I learn of the relapse at two minutes past midnight. Four months of sobriety over, just like that. My husband's work phone – the one he left behind – rings loudly and I find it at the foot of the bed. I see the time beside the name: Pete. Usually when someone calls so late it's a mistake or an emergency.
This is strange because R is meant to be in Cornwall with Pete – a friend he hasn't seen for years – on a climbing holiday. He left on a train yesterday morning.
I answer in a whisper, careful not to wake the children in the adjoining bedrooms. "Hello, Pete." I don't know him that well and I am conscious that my greeting is stiff: how should I sound? Concerned? Or breezy and upbeat, as though I'm talking over the fence to my neighbour. Under the circumstances, I think it's all right to appear a little bemused.
"Sorry. You've answered, so R's obviously left this phone at home." Pete stops. I presume he is worried that he'll say something that will land his friend in trouble, or cause me to feel troubled, which is touching. I immediately want to put him at ease, so I talk.
"So he's not picking up his other phone, right?"
"Yeah. It's just going straight to voicemail. He went out this morning to get coffee and I haven't heard from him since," says Pete.
R is drunk. I could give him the benefit of the doubt, but when he goes on a binge he often turns off his phone and disappears.
Pete continues. "He arrived on the train yesterday afternoon. He was so pissed he could barely talk, so I took him back to mine and put him to bed."
It transpires that R arrived two days earlier than the climbing holiday was due to start. "I told him I had to work, but he said he wanted to explore the area," Pete says.

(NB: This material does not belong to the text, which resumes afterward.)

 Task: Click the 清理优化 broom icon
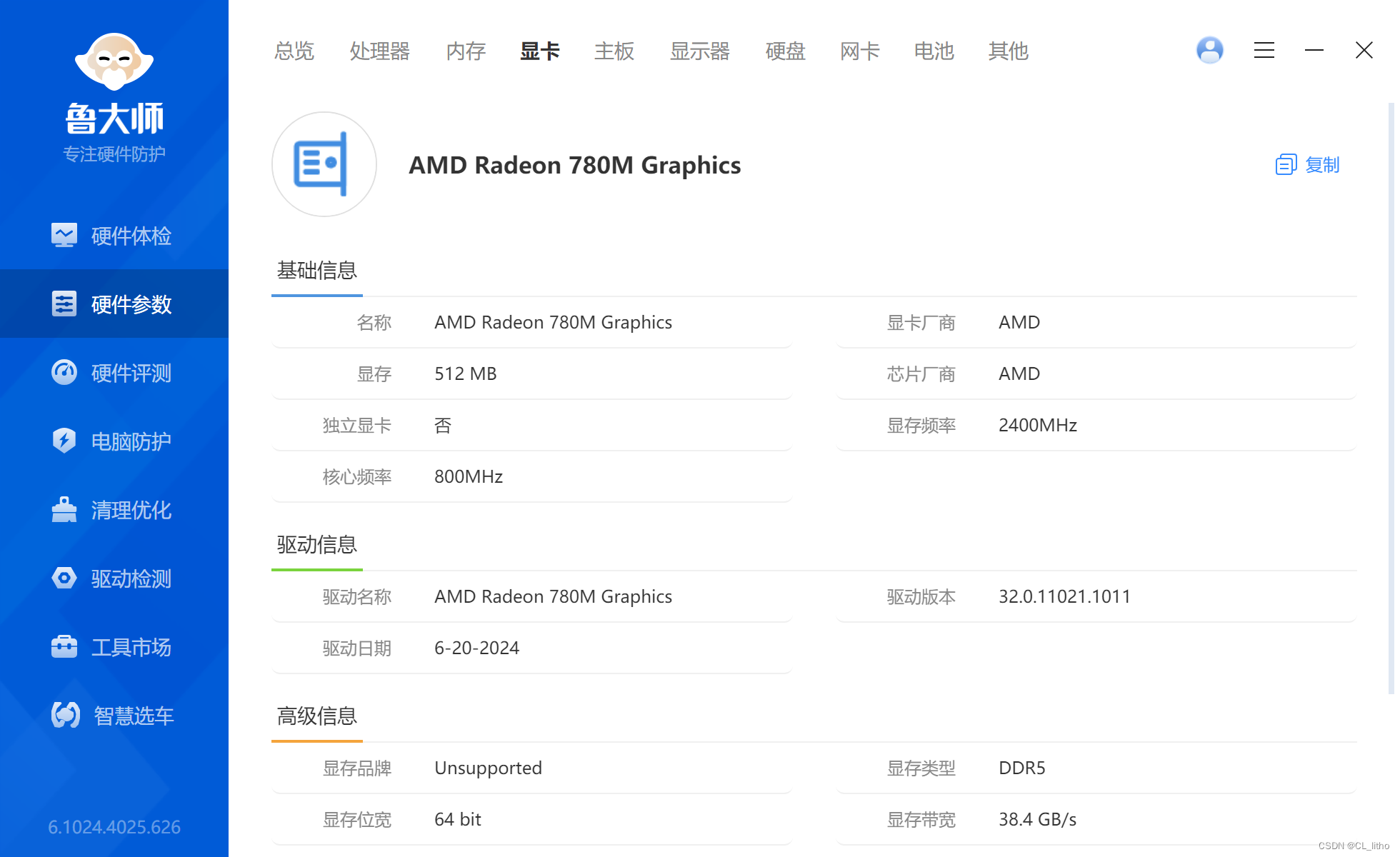point(64,510)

I begin to piece together R's cunning plan: he had convinced me that the holiday was a week rather than five days, so that he could have two days spare to get wasted.
I have the urge to apologise to Pete. Immediately I feel as if I'm speaking to one of my daughter's new teachers: they sometimes call to inform me that she is misbehaving in class. They are usually kind, but often reticent about disclosing all the details, for fear that I might be upset. But I am familiar with most of her ways and I don't want to sound ungrateful by informing them that anything they are telling me is stuff I've probably witnessed firsthand before.

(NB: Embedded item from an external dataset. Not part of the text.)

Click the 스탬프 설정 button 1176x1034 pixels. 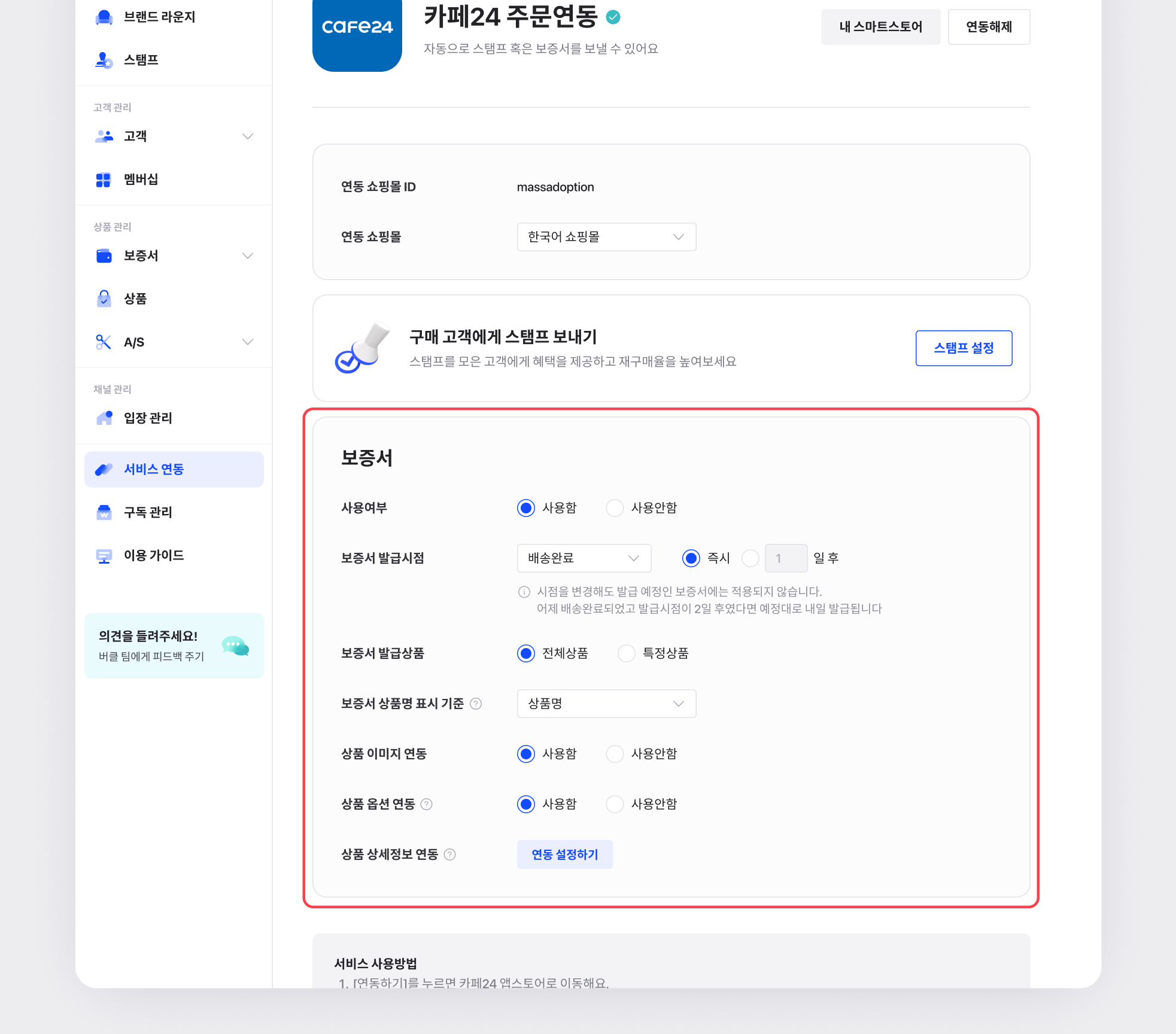pos(963,348)
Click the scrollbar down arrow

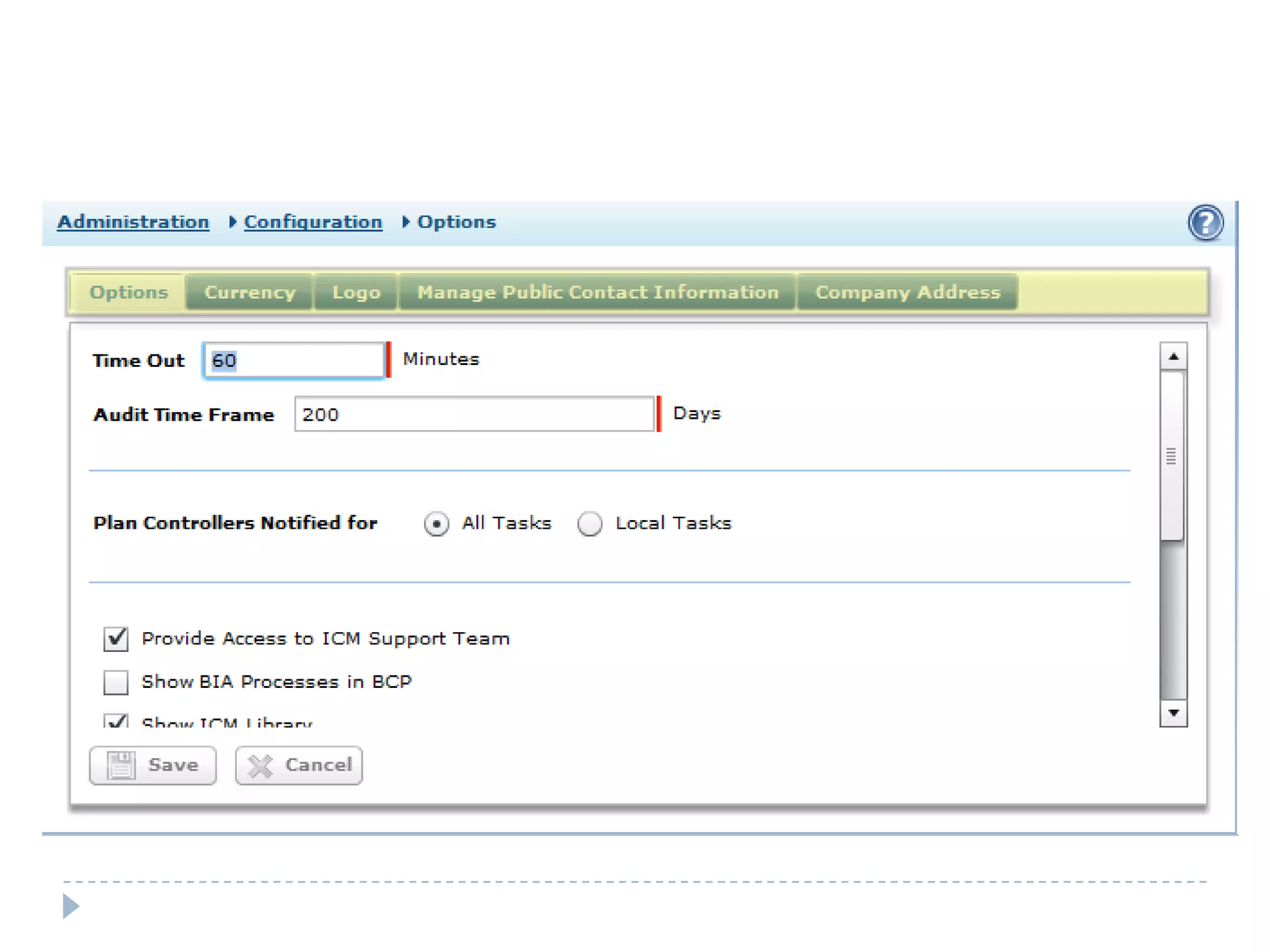click(x=1173, y=713)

But R is an adult. I sometimes forget this and I want to cover up the bad things with a blanket of my own "fix-this-mess" remorse. He often doesn't appear to feel any, though deep down I know this is not the case.
In all our years together, the things R does when he drinks – which at best cause others mild inconvenience and at worst seem dangerous and disrespectful – are the things he is usually too drunk to notice. When he is sober again, he is either too ashamed to conjure up any memory of his behaviour, or was too far gone at the time to have any recollection of what he said or did.

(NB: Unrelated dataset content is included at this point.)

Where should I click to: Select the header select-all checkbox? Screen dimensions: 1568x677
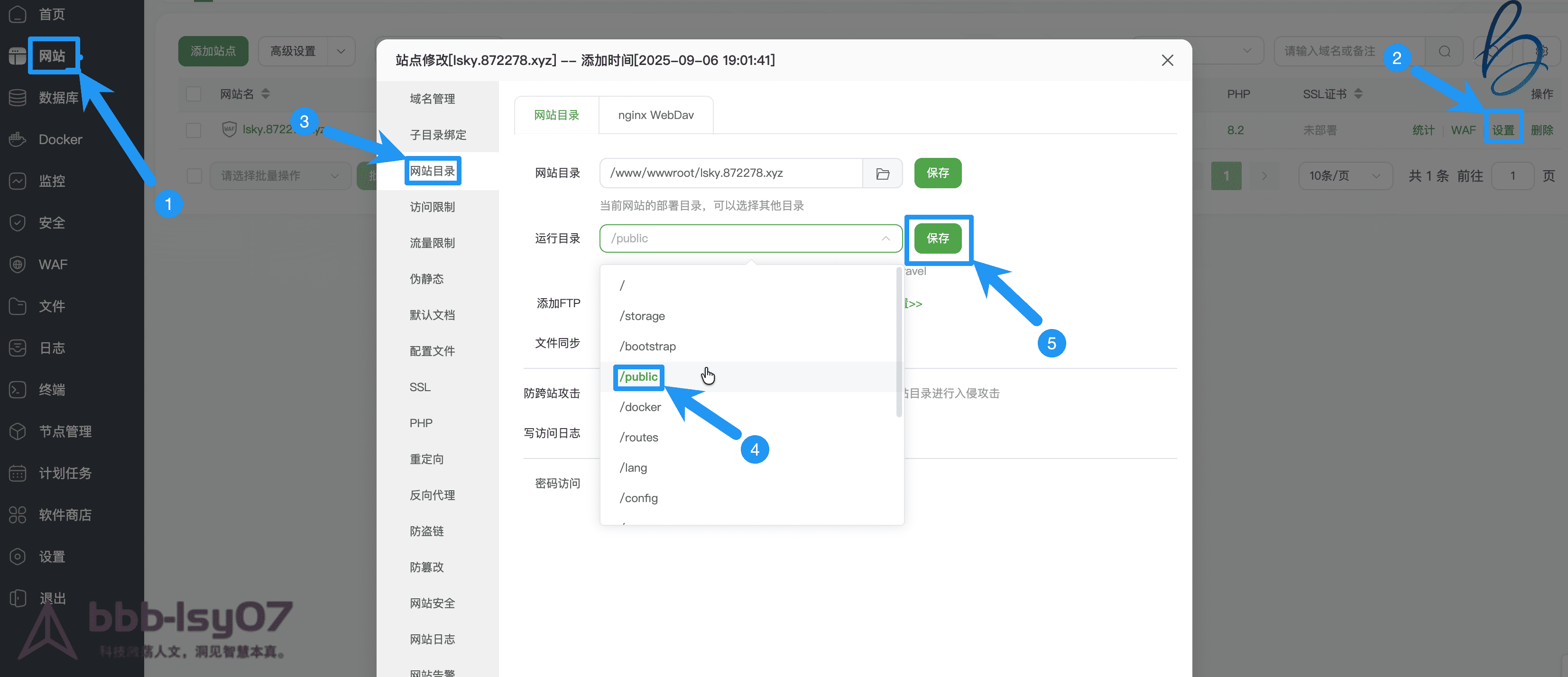tap(194, 94)
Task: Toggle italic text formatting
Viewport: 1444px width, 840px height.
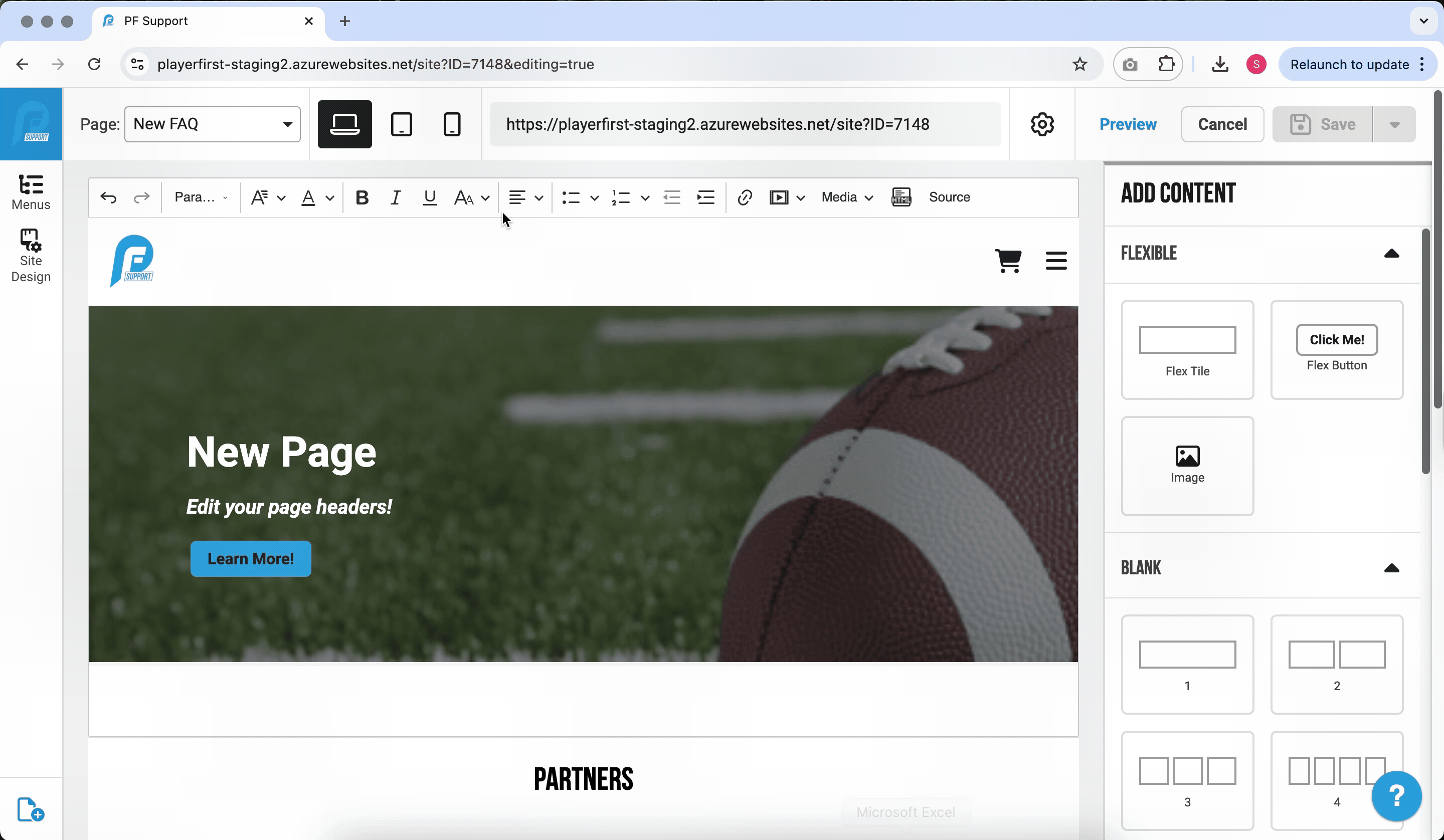Action: (396, 197)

I am a born apologist and have said sorry for R more times than is healthy. "I'm so sorry. R is a nightmare when he drinks." I genuinely feel sympathy for Pete, if only because their climbing holiday probably won't happen.
In this strange, reveal-all conversation, Pete admits that he knew nothing of R's problem. "He drank loads when we worked together, but I thought, with a family, he'd slowed down."
Again, R has failed to communicate anything to anyone.
The frustration with R is bigger than my worry for his safety. Yes, I can visualise a ditch, and him in it, but then I remember that R's usual style is to park himself in the nearest pub and stay there. He is a static drunk, and though he has travelled all the way to Cornwall to take up booze again, I am sure that he is around the corner from Pete's flat, gurning into his pint.
Of course, my anxiety surrounding R's desire to lose himself so completely has not died: I care for him and I want him to be all right. I still feel sick and uneasy every time he retreats from the world – but I have to stay in control.
"He doesn't have keys," says Pete.
"Shut the door and go to bed," I say, without hesitation. I am shocked at how cold I sound.
"Really?" says Pete.
"It's your call, but R doesn't know himself at all when he's drunk."
I apologise some more. And despite my togetherness, when the call ends I burst into tears. R is drinking again after a relatively long period of some hope and there is something so sad and hopeless and desperate about all of this.